We continued to climb, continued to push, and as others pulled aside for water and rest we checked on, encouraged, and kept each other going. You see, its not a race, but it is a challenge to finish and find your own personal strengths along with weaknesses to improve your self and your Brother. I maintained a spot right toward the front and wasn’t allowing my mind to tell me that body could not handle the pace and the climb. It wasn’t until around the halfway point that I recognized the booming voice that was coming from the lead man carrying the flag. Jason Powell from Miami-Township F-R and I have climbed 9/11 events out at FDIC and it was great to see not only was his department hosting the climb, but that he was leading us. Amazing to see others spreading climbs and challenging the fire service to step up for great causes such as the NFFF and beyond.

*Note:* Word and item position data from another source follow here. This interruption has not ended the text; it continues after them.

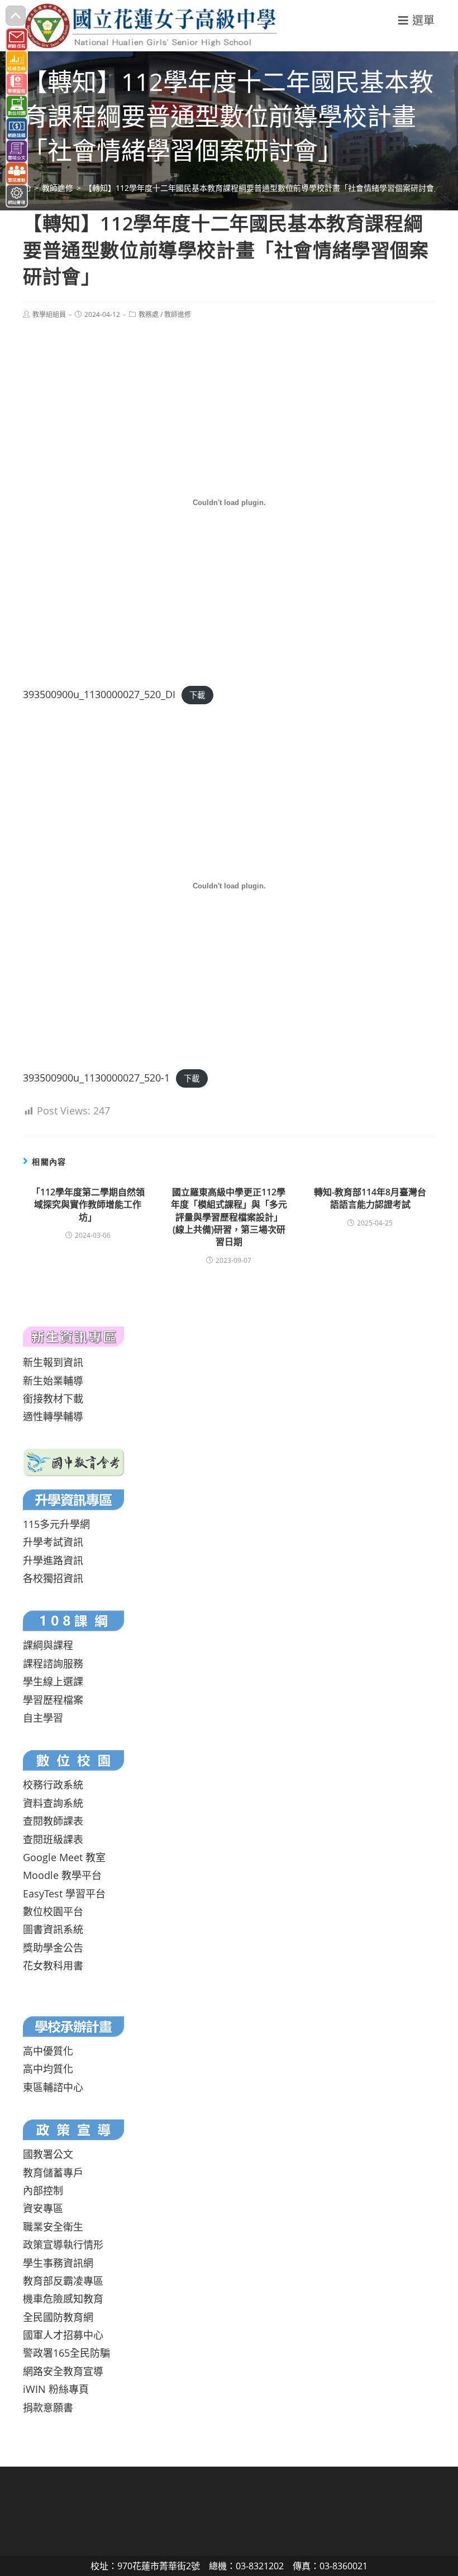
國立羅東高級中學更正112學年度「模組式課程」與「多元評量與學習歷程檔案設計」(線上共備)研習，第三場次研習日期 (229, 1217)
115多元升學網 (56, 1524)
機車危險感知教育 (63, 2298)
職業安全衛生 (53, 2226)
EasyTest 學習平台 (64, 1893)
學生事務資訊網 (58, 2263)
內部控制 (43, 2190)
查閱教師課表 (53, 1821)
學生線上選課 (53, 1681)
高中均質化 (48, 2068)
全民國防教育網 (58, 2317)
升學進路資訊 (53, 1560)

I have battled at these climbs over the past several years. My first 9/11 climb was at an FDIC event in Indianapolis a few years back and even though I had been competing was shocked to see what 110 floors up and down felt like. To push myself to keep pace in full gear at Yellow Springs was a great feeling, but the last lap was not something I was prepared for when Brother Powell passed the flag off to me. He and several other Brothers and family members were at the front, but some were in street clothes or not full gear and I moved to the front. It’s hard to describe carrying your Nations flag and honoring the fallen while leading a group. I’ve been behind the flag, I’ve seen it far in the distance and been wowed at what that first person must have felt like, but Saturday I was that person. It was emotional and more than sweat keeping me from seeing the numbers on the wall and following their course.

Coming out of the stairwell and ringing the bell for each that I was climbing for gave me chills. I take something away from every one of these climbs and I thought I knew what that was, but I was wrong. The day had made an unforgettable impression on me already, but not as much as something I was told after I stepped to the side with the flag. A chief officer from Miami Township whispered over to Brother Powell and myself that we came out of the structure at 10:28am. For those that know the timeline and benchmarks of September 11, 2001 that was the time that the North Tower of the World Trade Center collapsed.

Being the first out, listening to the bell toll over and over gave me plenty of time to think about that day when I was a younger firefighter, the commitment to the service, and life in general.

At Yellow Springs I had the honor to climb for Captain Frederick Ill Jr. – Ladder 2, Patrick J. O’Keefe – Rescue 1, Frankie Esposito – Engine 235, Thomas P. Holohan – Engine 6, John Vigiano II – Ladder 132, and Captain William O’Keefe. Everyone goes up. Every one of our Brothers is carried, honored, remembered, and no one is left behind. While the turnout was great for a first time event, most everyone was carrying multiple tags.


It was a great day, unforgettable, and if you get the chance, you need to signup for next year, they have already posted the date as September 26.